Originally Posted by
UAL T38 Phlyer
Rog:
You are talking about a micro-view of majority rule.
Rick and USMC are talking about the Macro view. The view where the formalized, legal-rules of conduct for the nation (Laws) are indeed created by the majority. In a Representative Democracy such as ours, then the views and/or beliefs of the majority are supposed to be reflected by the votes of our representatives.

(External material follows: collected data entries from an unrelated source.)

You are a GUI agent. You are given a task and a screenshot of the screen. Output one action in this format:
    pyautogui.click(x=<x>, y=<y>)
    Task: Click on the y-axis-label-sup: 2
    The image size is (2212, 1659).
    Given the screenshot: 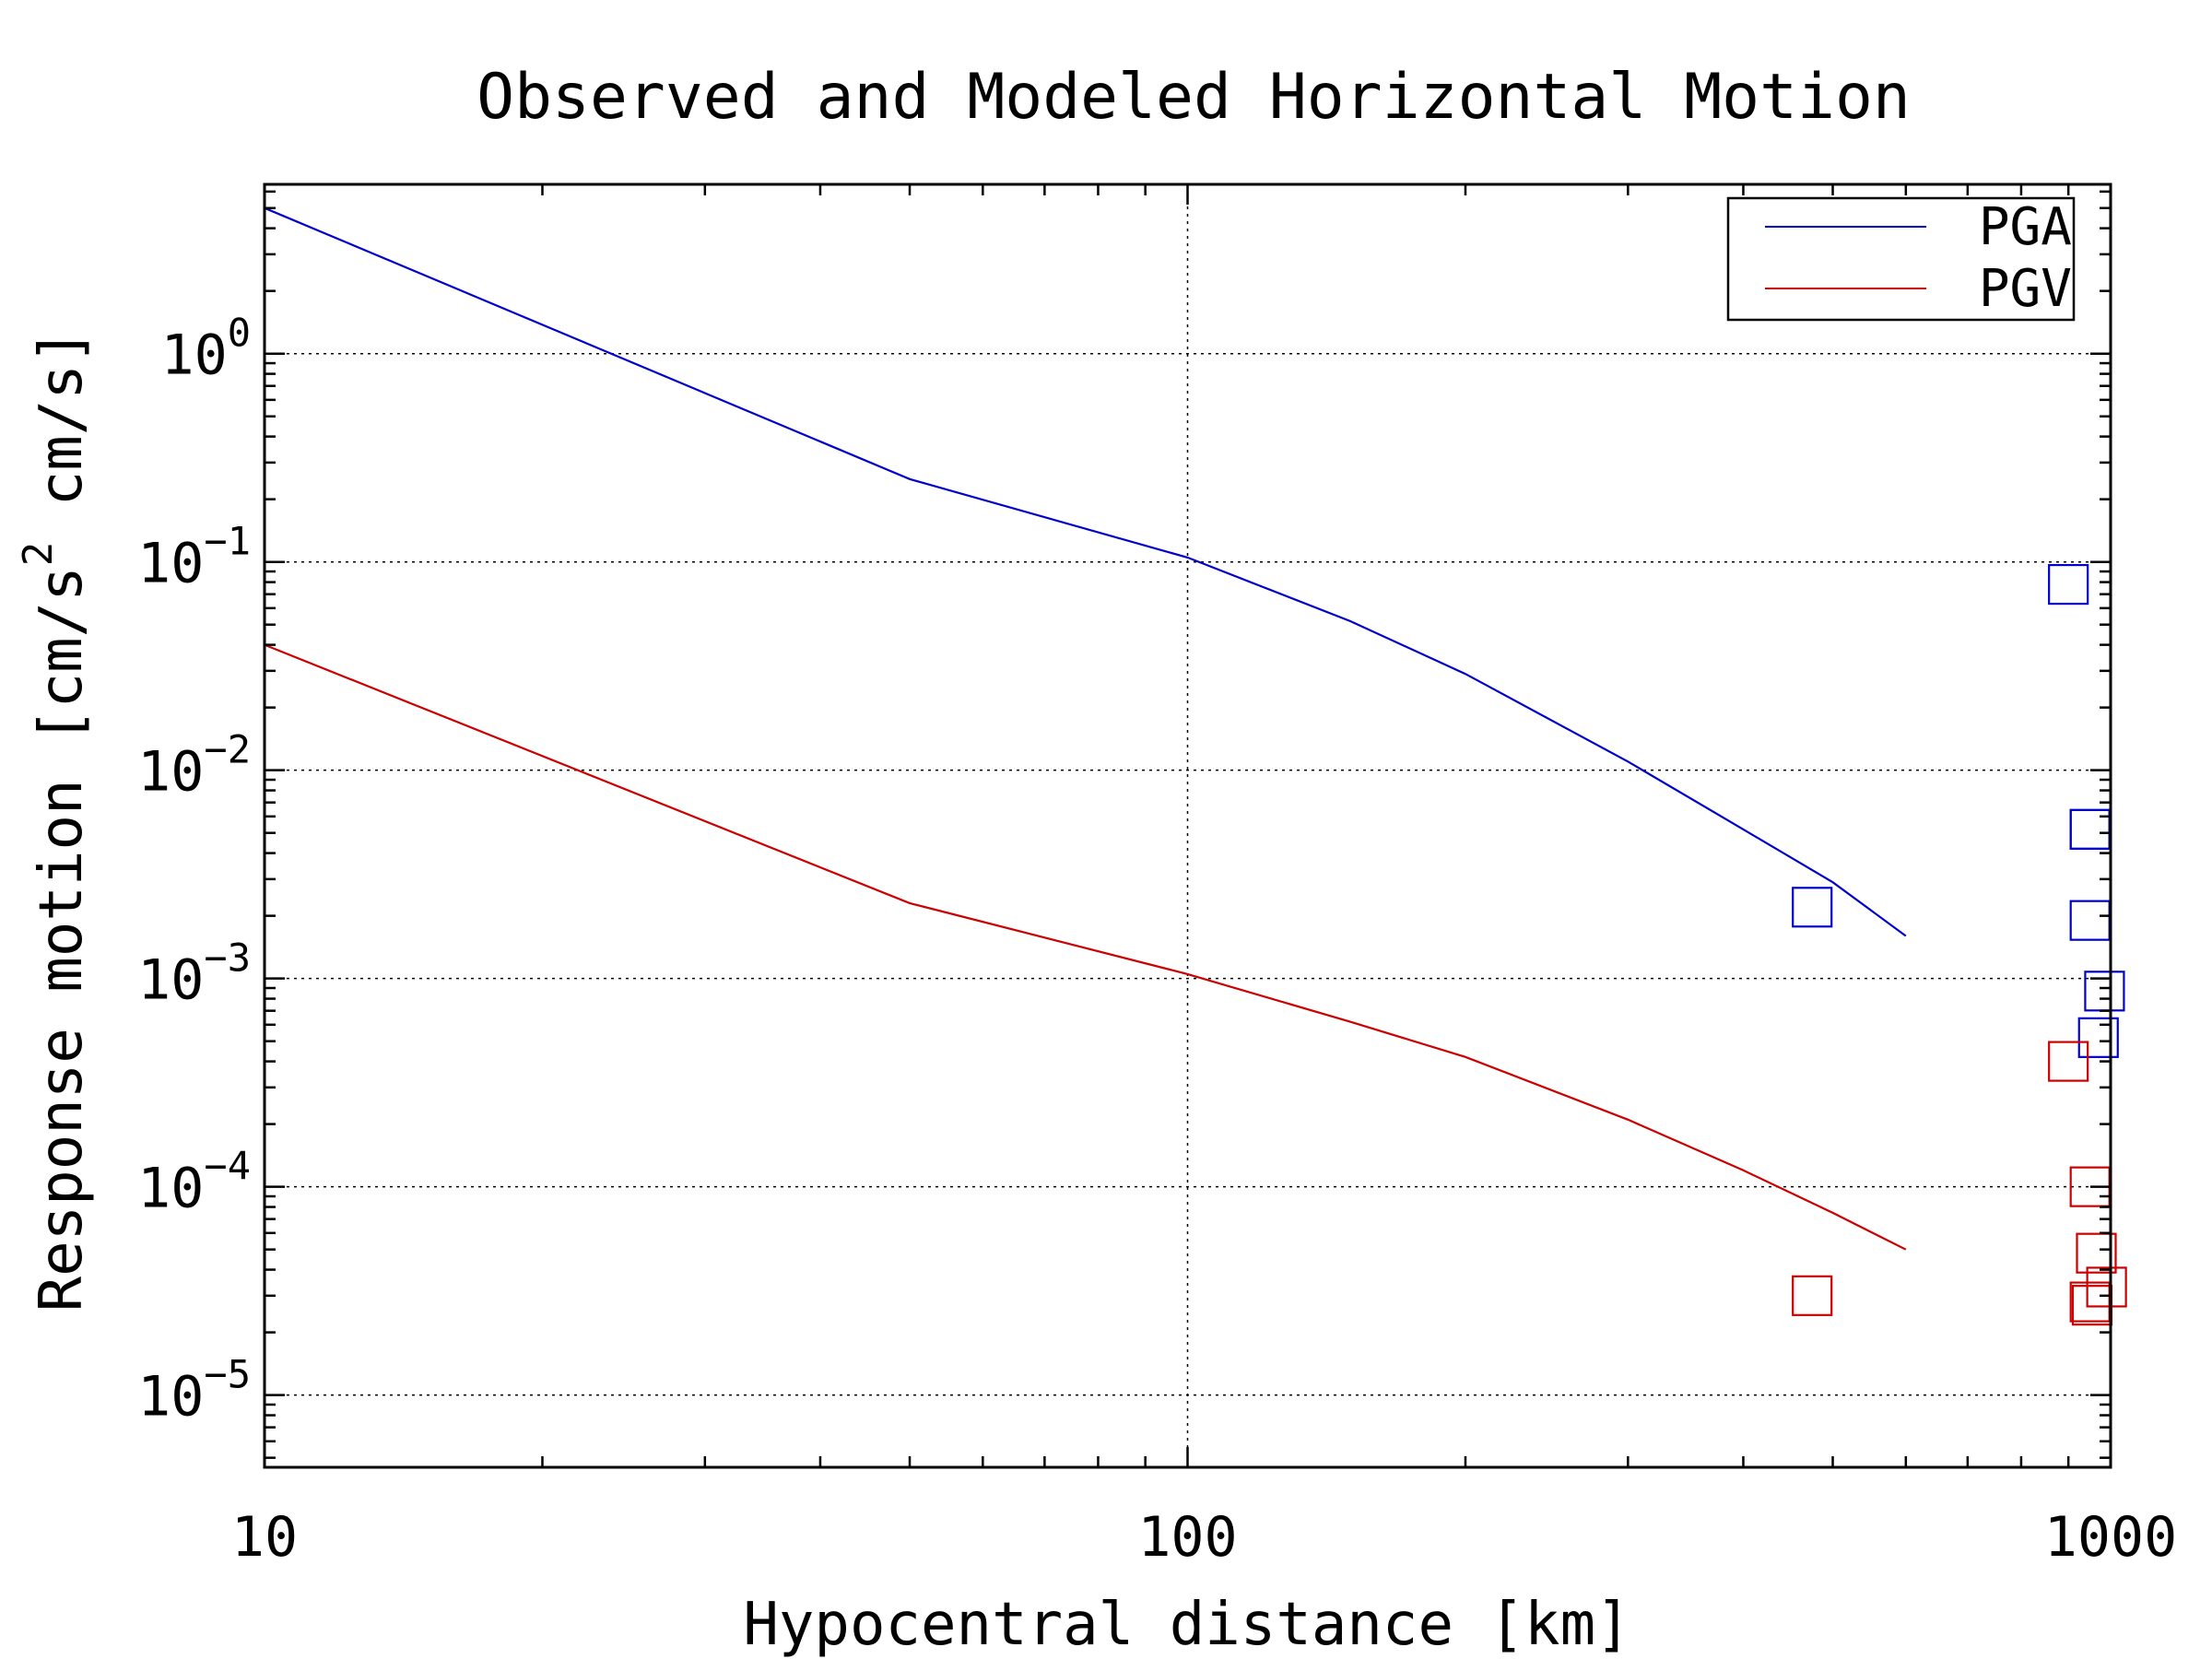 What is the action you would take?
    pyautogui.click(x=38, y=554)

What Rick and USMC are saying---and I agree--is that too often in the last 20 years, votes have been cast by those representatives that do not represent the intent of the constituents. Rather, they often reflect a (noisy) numerical minority that has a majority of political power and influence. Usually, that political power is due to money (ie, campaign contributions; promise of lucrative contracts in their district, follow-on jobs), or troublesome groups that will employ highly-paid lawyers. Political Action Committees, Special-Interest Groups, you name it. The Squeaky-wheels keep getting the grease.
The lawyers can often get the courts to agree with their petition from a purely Constituional perspective, but if examined from a "Did the Founding Fathers really intend this when they created the Constitution?" perspective, the answer would be a resounding "no."
The Constitution is a surprisingly well-written document and has palpable modern-day connectivity and relevance, even nearly 250 years after it was written. But it is not air-tight; it has some loopholes.
And they are exploited.
In theory, the majority should be able to add to the Constitution through Amendments.
So yes...majority should rule. But right now, I think we are ruled by the 1%.
Phlyer;
All good points. I focused on the micro level because that's where most of the interest is. "All politics is local"- Tip O'neill. Some of my examples have no impact at the macro level, but they matter a lot to the locals that are dealing with them, i.e. how the local citizenry interprets their Rights, and also stepping back and asking, "How would the Founding Fathers have settled this local issue". All good debate stuff.